The stage was decorated with a number of American flags, and across the front part of it were two rows of chairs, on which were seated the Vice Presidents. Immediately in the rear was a raised platform, on which were seated three hundred and seventy-two boys and girls from the district, intermediate and high schools of the city, who, under the direction of Mr. L. W. Mason, sang the following:

[23]

SONG OF WELCOME.

All hail! all hail! the here unflinching!
The pure patriot we sing, unwavering and bold,
Who foul treason denounced, and with deeds was still clinching
His strong speech, when vile traitors in numbers untold
Howled hatred demoniac, and madly were clamoring,
His life should be forfeit! triumphantly sing,
And utter the welcome with the tongue's feeble stammering,
The welcome, the warm welcome, our hearts to him bring!
Safe! safe in our midst, we shall hear the man's voice,
That had cowed all his foes, and made us rejoice;
Then hail him again, and forever and aye!
His country he loves, and for it he would die!
Rejoice! rejoice! for freedom is marching
With her power resistless, to punish and crush;
And the Iris of Union will soon be o'erarching
Again our loved country, when its brave children rush
To rescue its life from the demons now seeking
To blot out its name from the nations of earth.
But rather than this, let their black blood be reeking,
Unpitied by earth, so disgraced by their birth.
Thus speaks he, the hero! Then sing with one voice:
We love and revere him, in his presence rejoice!
Then hail him again, and forever and aye!
His country he loves, and for it he would die!
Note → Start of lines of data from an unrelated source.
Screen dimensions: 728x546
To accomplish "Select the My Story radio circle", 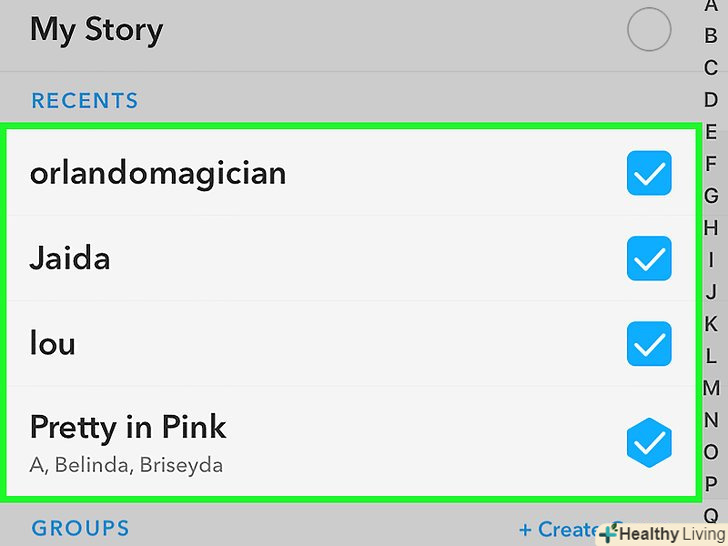I will (649, 30).
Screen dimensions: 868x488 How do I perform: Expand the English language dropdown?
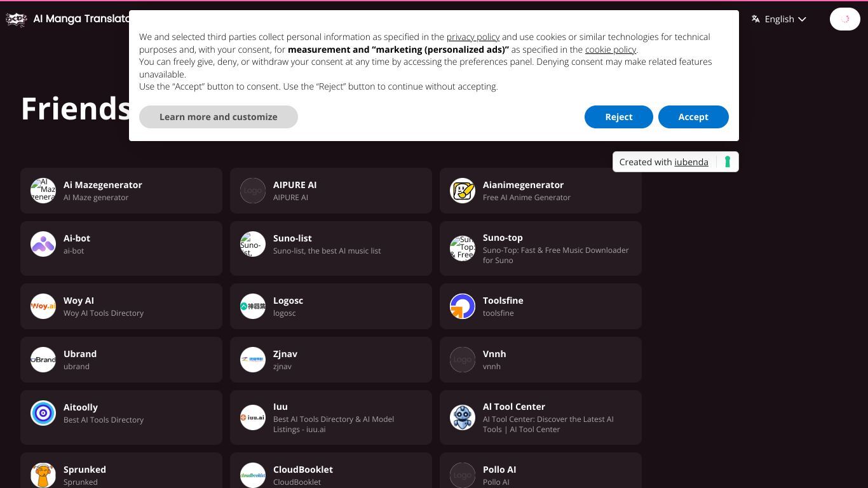click(779, 19)
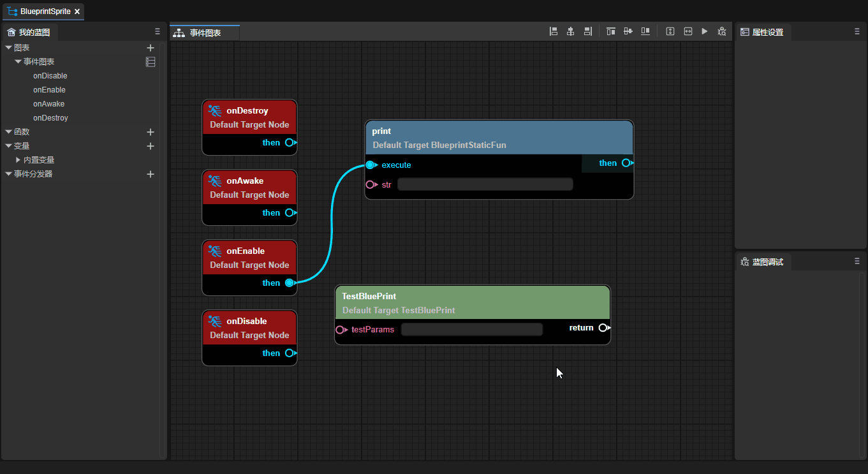Click the str input field in print node
The width and height of the screenshot is (868, 474).
(x=485, y=185)
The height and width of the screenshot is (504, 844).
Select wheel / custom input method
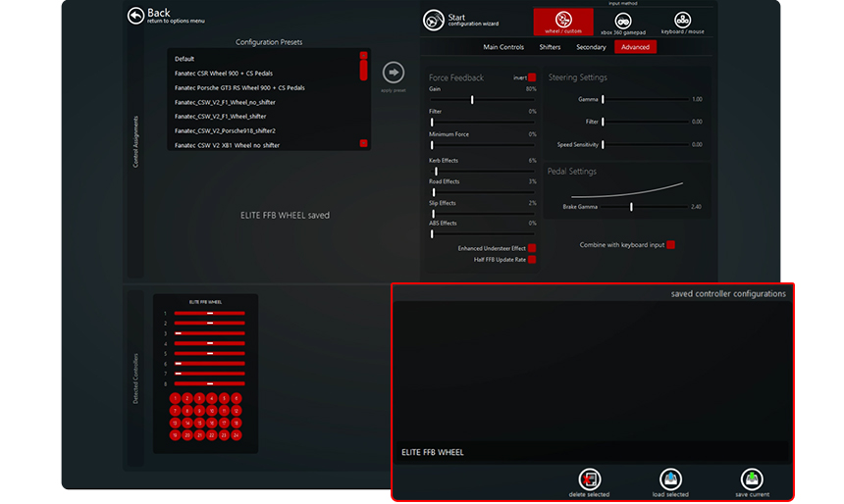click(x=563, y=22)
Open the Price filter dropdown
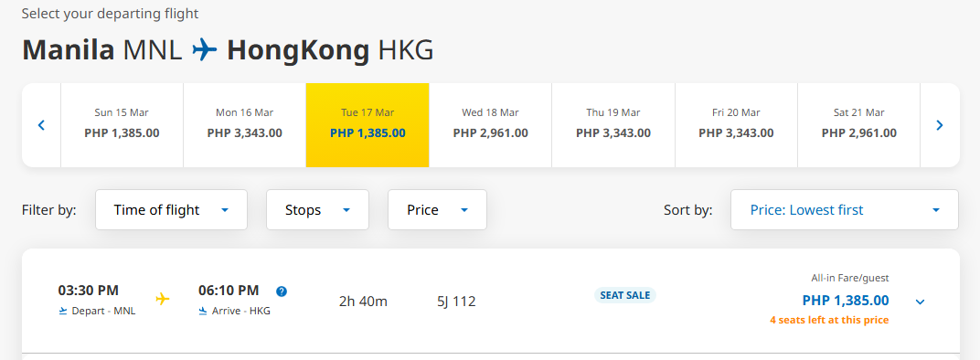 (x=438, y=210)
Shortly after eight o'clock Parson Brownlow came upon the stage, leaning upon the arm of Joseph C. Butler, Esq., the President of the Chamber of Commerce.
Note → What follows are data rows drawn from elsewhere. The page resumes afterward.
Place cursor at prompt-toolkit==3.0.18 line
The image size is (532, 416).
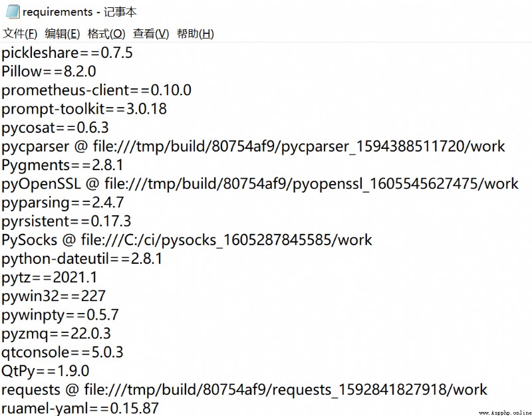[x=84, y=109]
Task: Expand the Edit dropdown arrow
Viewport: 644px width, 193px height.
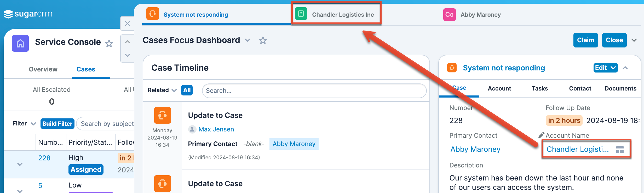Action: tap(613, 68)
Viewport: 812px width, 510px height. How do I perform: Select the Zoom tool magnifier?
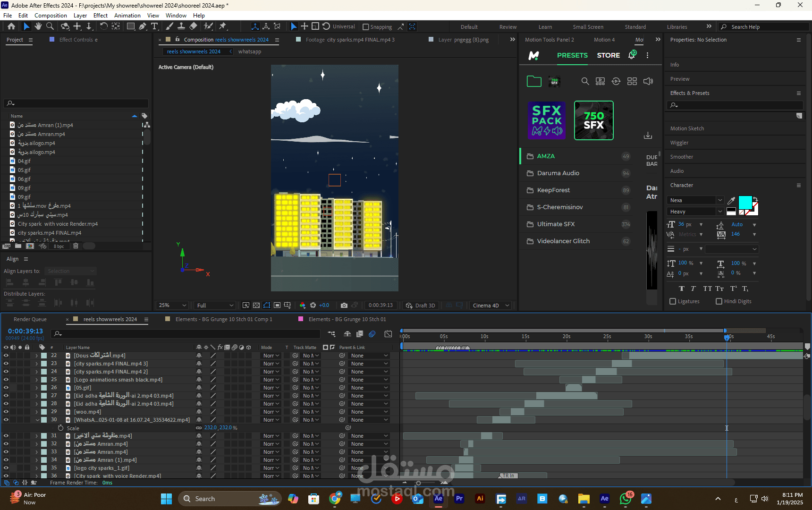click(50, 26)
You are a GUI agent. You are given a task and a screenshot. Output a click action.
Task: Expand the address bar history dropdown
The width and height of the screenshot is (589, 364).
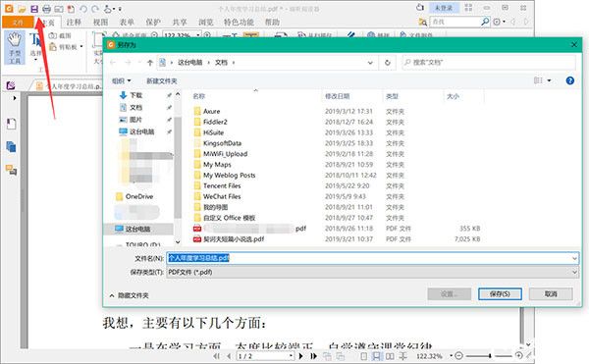[x=370, y=63]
Mr. Butler, in introducing Mr. Brownlow, said:

Ladies and Gentlemen:—I have been honored with the pleasing duty of inaugurating the ceremonies of this occasion, in introducing a renowned and loyal citizen of our sister State of Tennessee. A State forced by usurpation, fraud and violence into rebellion against a Government that her sons in bygone times have done so much to maintain and establish, and now suffers in being the field of conflict in a desolating civil war. A State recently baptized again[24] into the fold of the Union by the martyr patriots' blood shed upon her soil, and will be confirmed in that fold by continued deeds of heroic daring; within whose limits has been exhibited by her loyal sons as unfaltering devotion and love of country as has ever been displayed in the history of any people. Surrounded by the armed band of desperate and cruel military despots, given up to the mercy of ignorant and vicious mobs, cut off from all communication with and support from a Government they were sacrificing themselves to maintain, these patriots of Tennessee were driven from their homes, suffered in jails, and sealed, when called on, with their lives on the scaffold their devotion to the Union and Constitution established by their fathers. Through a long and weary summer, through the dreary fall and winter, with hearts sickened by many disappointed hopes, they suffered and faithfully endured. And now that the armies of the Union have entered their State, and the flag of freedom once more floats over its capital, may we not hope that the hour of their deliverance is at hand. God grant it may be speedy.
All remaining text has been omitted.